__DIRECTIONS__.
Wherever the word "icon" shows up in the data, report the line it sits in.

__RECORDS SHOWN__.
--
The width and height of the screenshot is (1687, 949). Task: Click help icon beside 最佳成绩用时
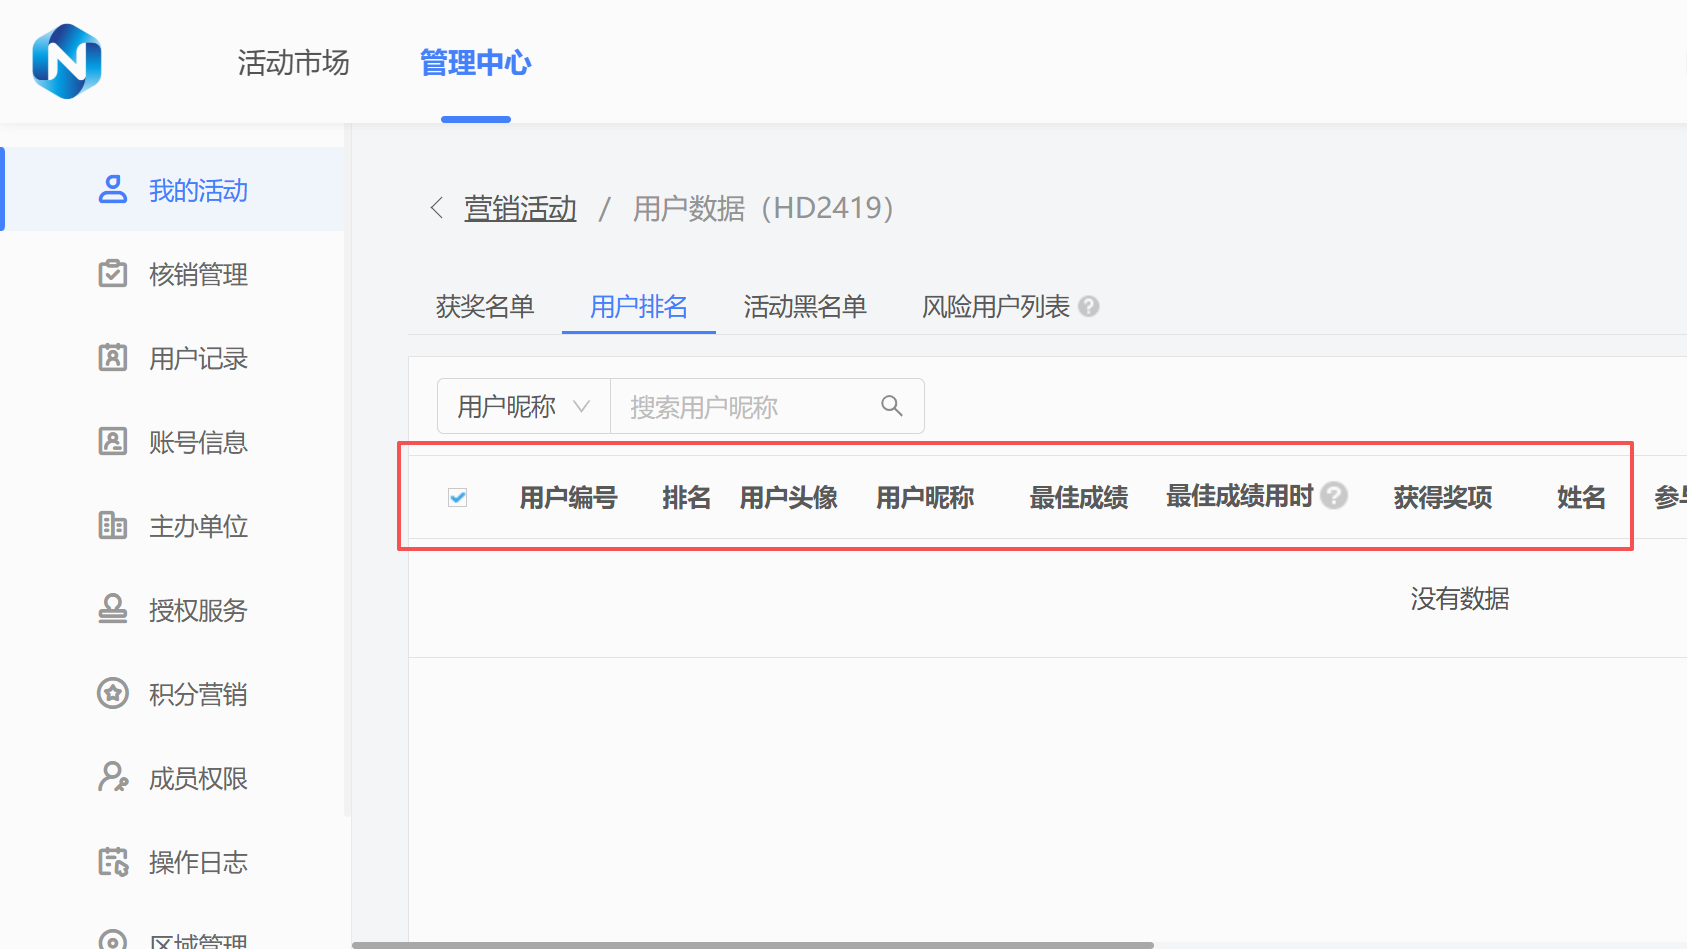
--
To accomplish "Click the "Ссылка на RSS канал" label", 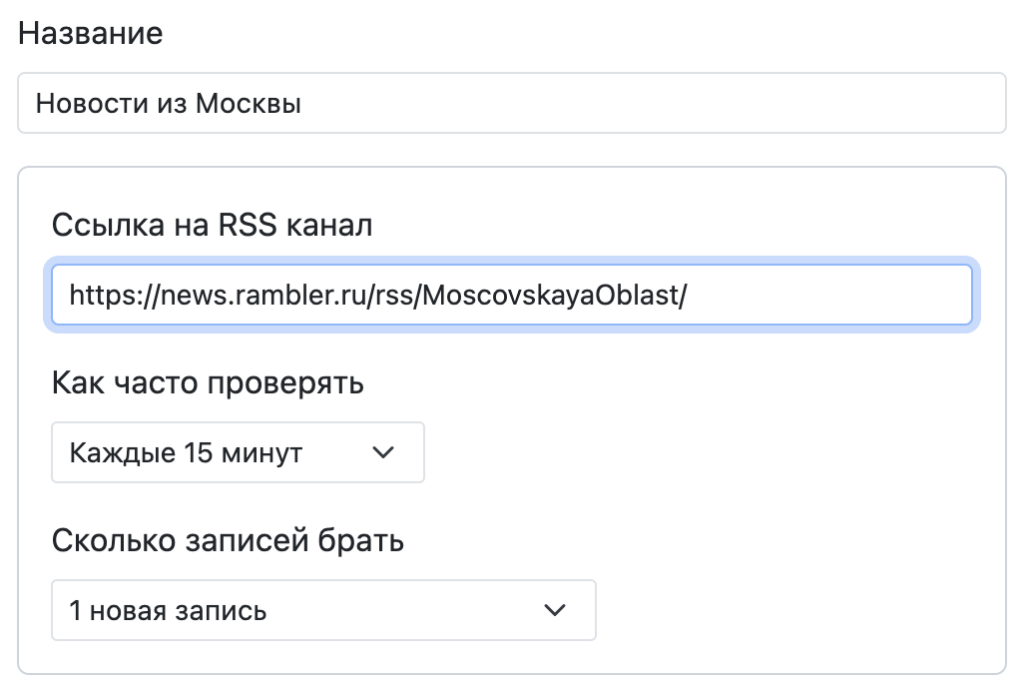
--
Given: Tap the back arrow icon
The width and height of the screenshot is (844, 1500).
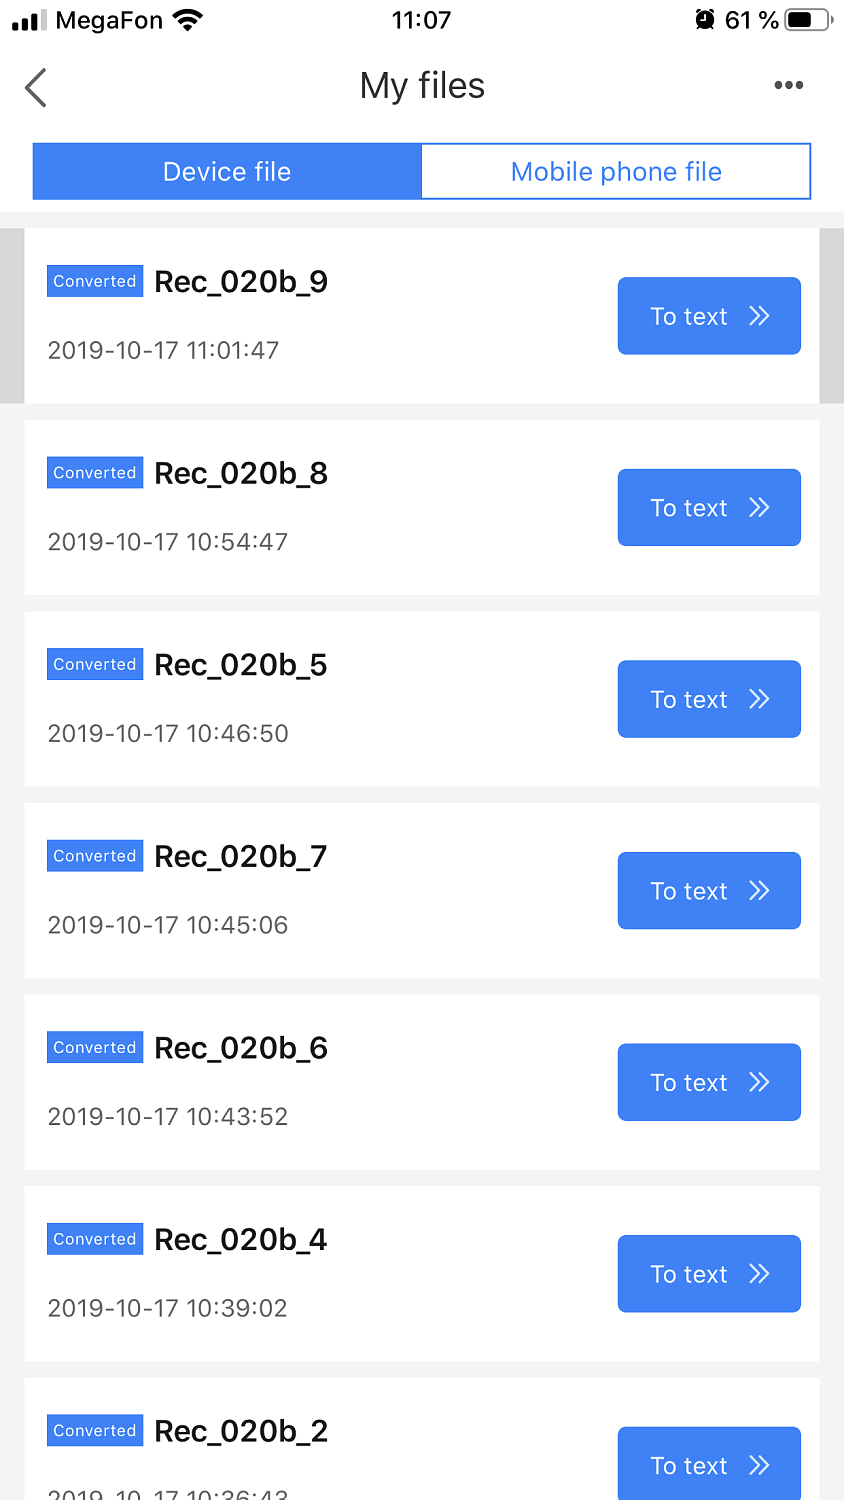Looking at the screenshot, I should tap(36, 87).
--
__SOLUTION FOR THIS TASK__.
The width and height of the screenshot is (1687, 949). Task: Click help icon beside 最佳成绩用时
Given: Tap the back arrow icon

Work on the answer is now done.